From this day on, when people tell me, like a girl or little boy comes up to me, say, We're so inspired by you, I want to be just like you. I always say, No, you want to be better than I am. You always want to be better. By no means am I perfect.
I think that's from when I was very young, I never thought anybody was perfect. I admired Hingis' quickness and the way she thought on the court, but I certainly didn't think she was perfect at everything. So I don't know.
Stardom wasn't part of your mindset?
It wasn't, no. For some reason it was never really my thing. I mean, there were big names coming into that academy in all different sports. I was never ‑‑ never really did anything.
Was it your mom or dad who said you should be better, you want to be better than the next person?
Nobody really told me that.

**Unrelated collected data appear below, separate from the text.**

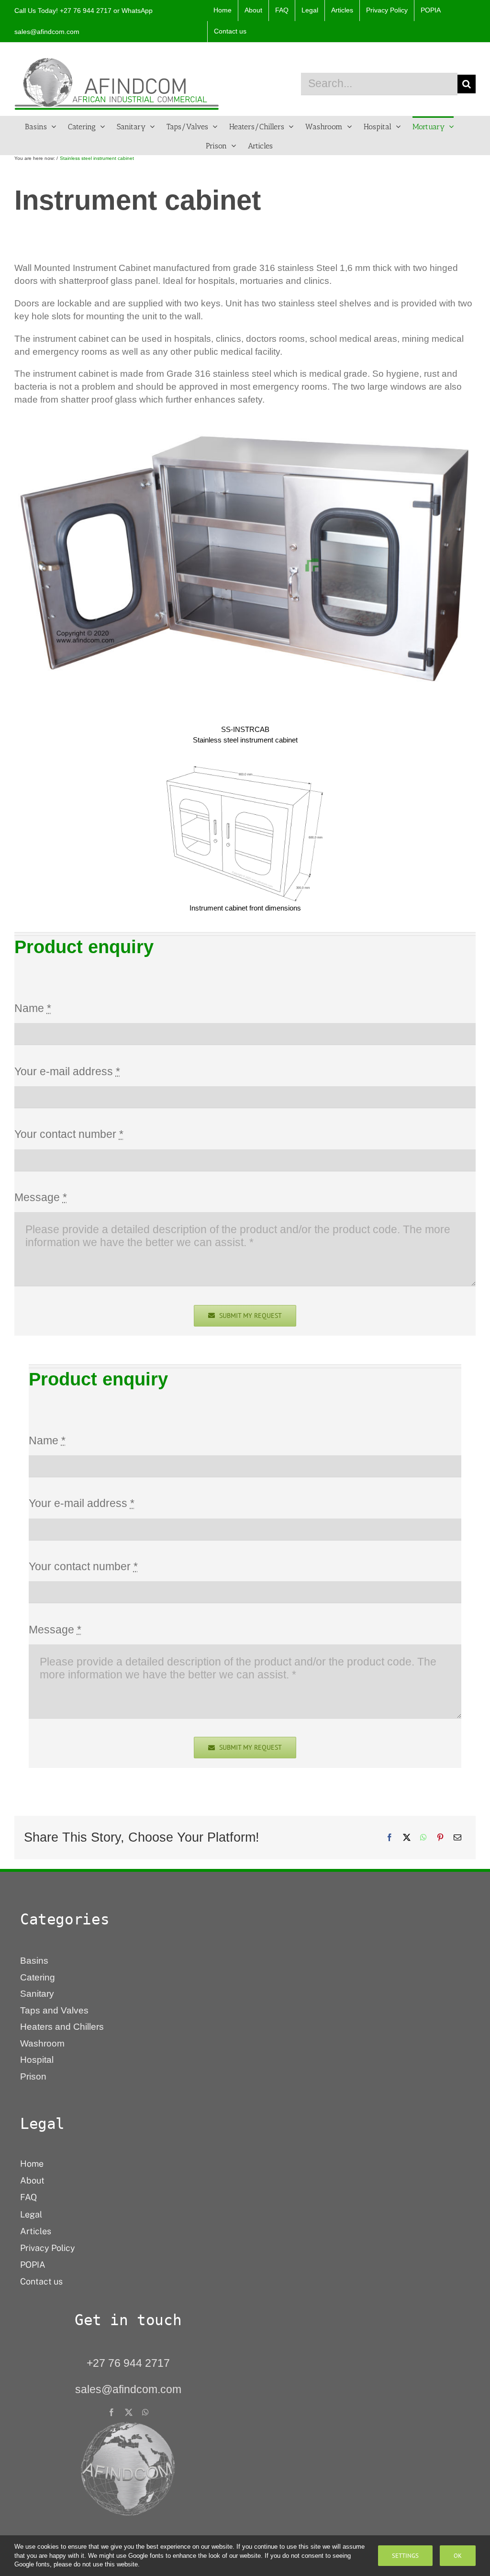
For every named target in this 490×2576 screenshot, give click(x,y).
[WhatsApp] (423, 1837)
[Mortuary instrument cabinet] (245, 421)
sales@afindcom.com (46, 31)
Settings (405, 2556)
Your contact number (68, 1134)
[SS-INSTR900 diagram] (245, 769)
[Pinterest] (440, 1837)
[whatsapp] (145, 2412)
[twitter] (129, 2412)
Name (32, 1008)
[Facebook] (389, 1837)
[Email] (457, 1837)
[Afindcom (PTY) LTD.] (128, 2425)
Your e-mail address (67, 1071)
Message (40, 1197)
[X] (406, 1837)
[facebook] (111, 2412)
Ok (458, 2556)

Actually my dad always pointed to the positive things that certain players did, and he made me watch them. He made me watch many videos. I had to study many things of what people did well.
But no, he was always on top of that because he liked that those players could set an example, you know, for someone like me who was young and a little bit inexperienced in many areas. I really don't know.
A lot has been said about your comeback being very good for the tour, inspiring to others. Kim Clijsters is back also. Could you talk about what you see as things that both of you perhaps bring separately to the tour?
Well, I think comebacks are great for the sport themselves. I think both of us, it's great because both of us are kind of coming back from different stages in our life. She was out of the game, you know, had a kid, and is coming back after a couple years. And I'm coming back after almost a year from an injury.
We're both still very young, considerably very young. I just think for women's tennis, it creates a story, you know, it creates excitement and buzz, considering that we're contenders. We've won Grand Slams. We're big competitors. We love the big stage. It's definitely great to see Kim back.
How much of an issue is the shoulder for you now? Is it something you think about, something you make adjustments for, worry about?
I mean, I'm certainly still making adjustments. You know, I'm still ‑‑ usually, you know, after a tournament like Toronto, I'd probably get back on the horse after just one day off. It takes me a little bit longer for my arm to recover after such a long week, which I'm usually not used to. Especially my arms, when I would play really long matches, that was the last thing that would either bother me or get sore.
So that's kind of a little bit of a new stage for me, kind of dealing with that, and really being smart on the practice court, as well. Obviously, you have a week to train before a Grand Slam, but you want to do the right thing. You want to ‑‑ I still have to work on my strength and do my program every single day of last week, but also I want to go out on the court and hit tennis balls.
It's a compromise. It's something that's definitely new in my career, but that's okay.
Can you explain the new serving motion that is a little different?
I'm just trying to do something that's easier on my arm. I'm pretty mobile. My joints are pretty loose. You know, by the time I would ‑‑ I had a pretty loose motion. By the time I would get to the hitting position, as I was explaining, my rotator cuff would be out of place because I'm so mobile. With a shorter motion, it doesn't have so much room to move around. It's a little bit more stable in its socket. It's a little more technical.
It's been a great night for Southern California tennis. Are you happy you moved to Southern California?
I am. I still spend a lot of time in Florida, especially when my tournaments are in Europe. It's usually half and half. I spent two months or five weeks before the French Open over there working on the clay courts. That's one thing I think we need in California, are clay courts, and good maintenance people.
But I love it. I love the lifestyle of Manhattan Beach because I feel like everybody is so down‑to‑earth, doesn't really care. They're almost all almost like beach bums in a way. Then there's the Peet's coffee, which is good coffee.